## Supplied material
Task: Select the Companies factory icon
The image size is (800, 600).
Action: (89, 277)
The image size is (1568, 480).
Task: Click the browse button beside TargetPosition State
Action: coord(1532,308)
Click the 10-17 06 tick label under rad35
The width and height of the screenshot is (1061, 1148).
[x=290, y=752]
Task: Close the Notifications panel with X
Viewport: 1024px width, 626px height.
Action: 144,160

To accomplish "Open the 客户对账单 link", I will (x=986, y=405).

--

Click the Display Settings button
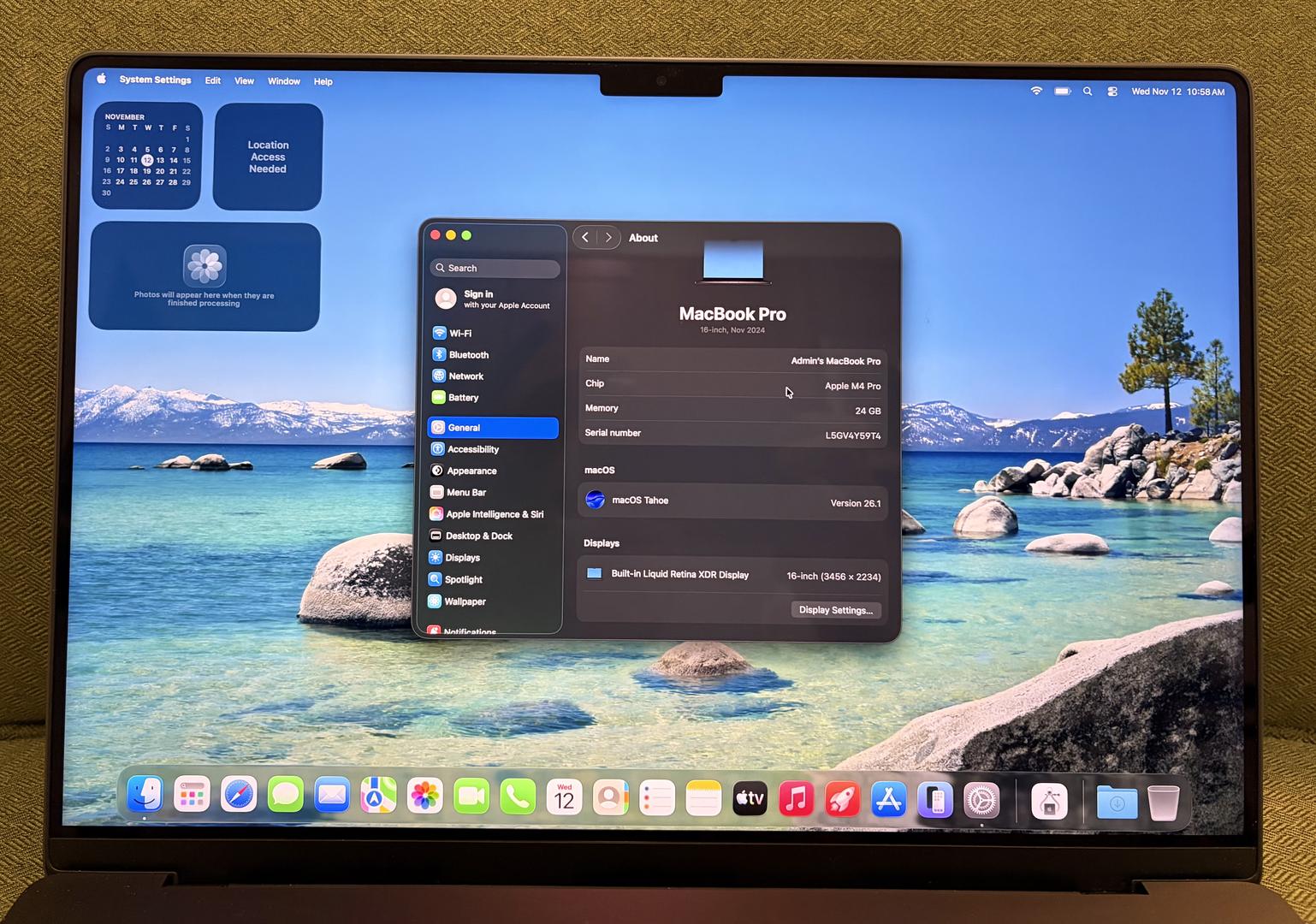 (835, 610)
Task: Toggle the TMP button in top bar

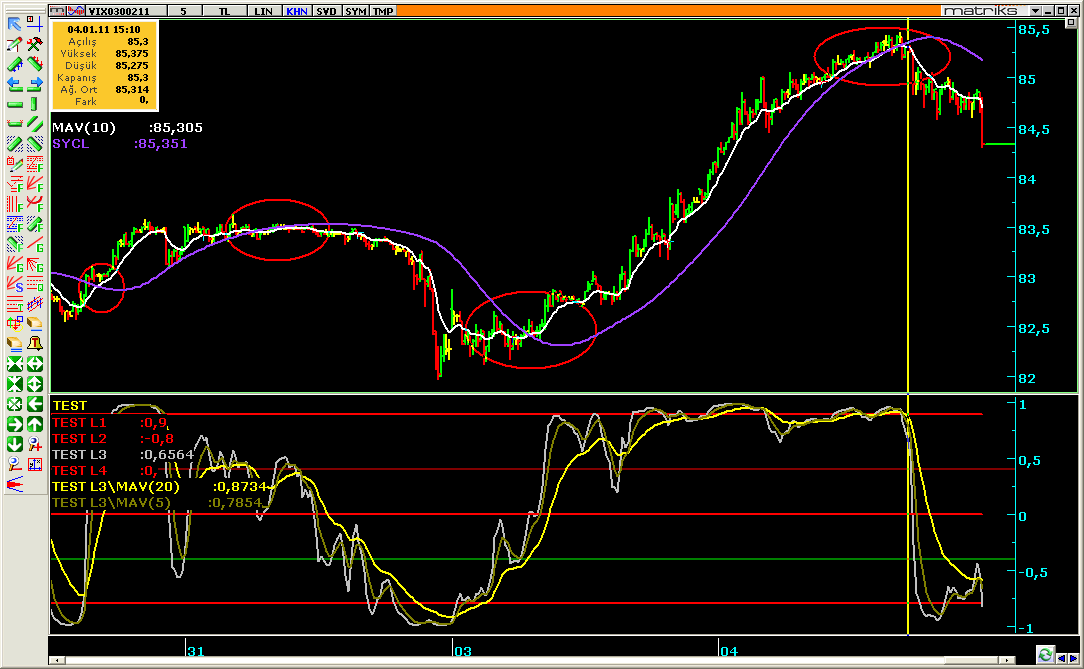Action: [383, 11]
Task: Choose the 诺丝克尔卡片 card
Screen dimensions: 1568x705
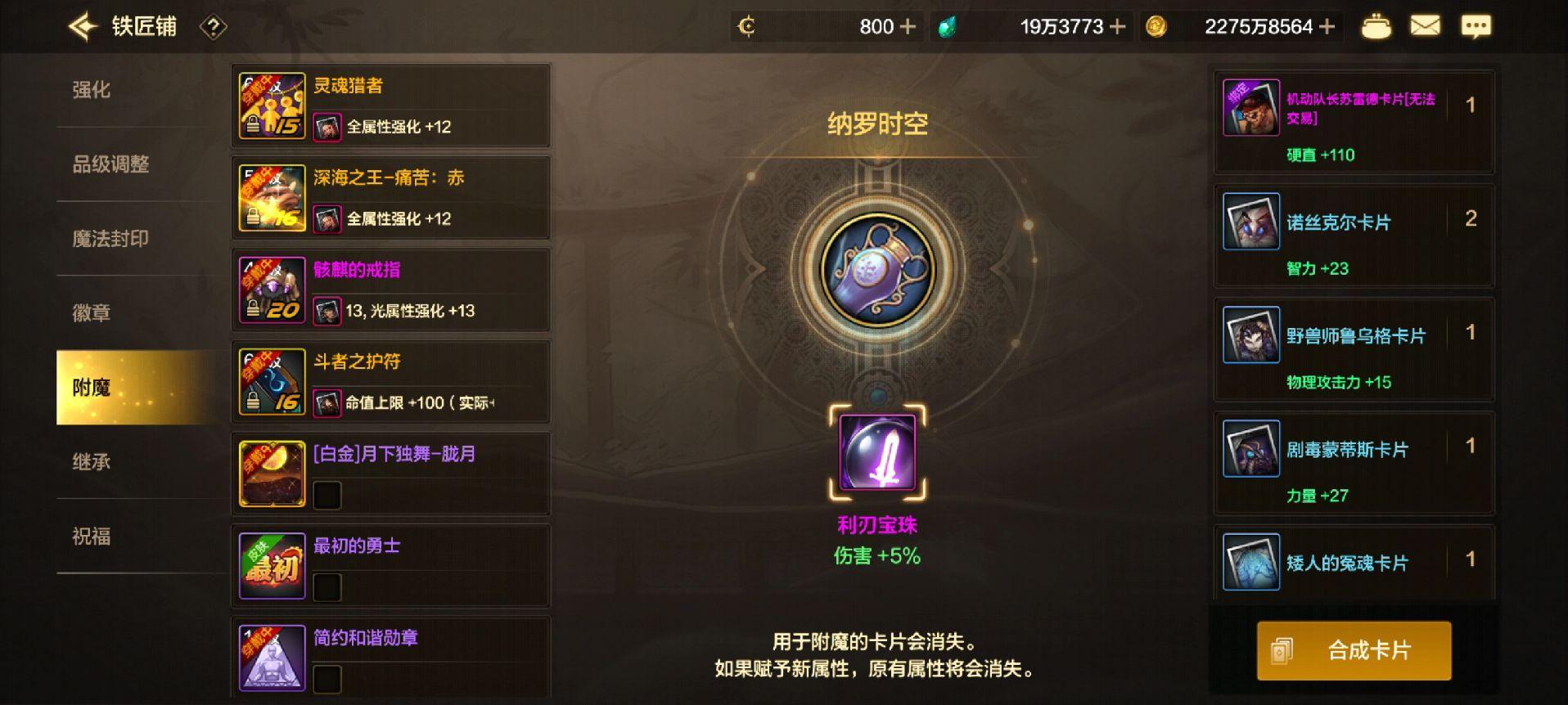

## Work required
Please rewrite the material from the line with "Task: Close the Notifications panel with X" up to and including the line with "will (x=986, y=405).", keeping the requests and rescaling every coordinate in the answers by 2.3, rounded to whole numbers with halves going up. Give only those lines.

## Written reply
Task: Close the Notifications panel with X
Viewport: 1024px width, 626px height.
Action: 331,368

To accomplish "Open the 客户对账单 link", I will (x=2268, y=932).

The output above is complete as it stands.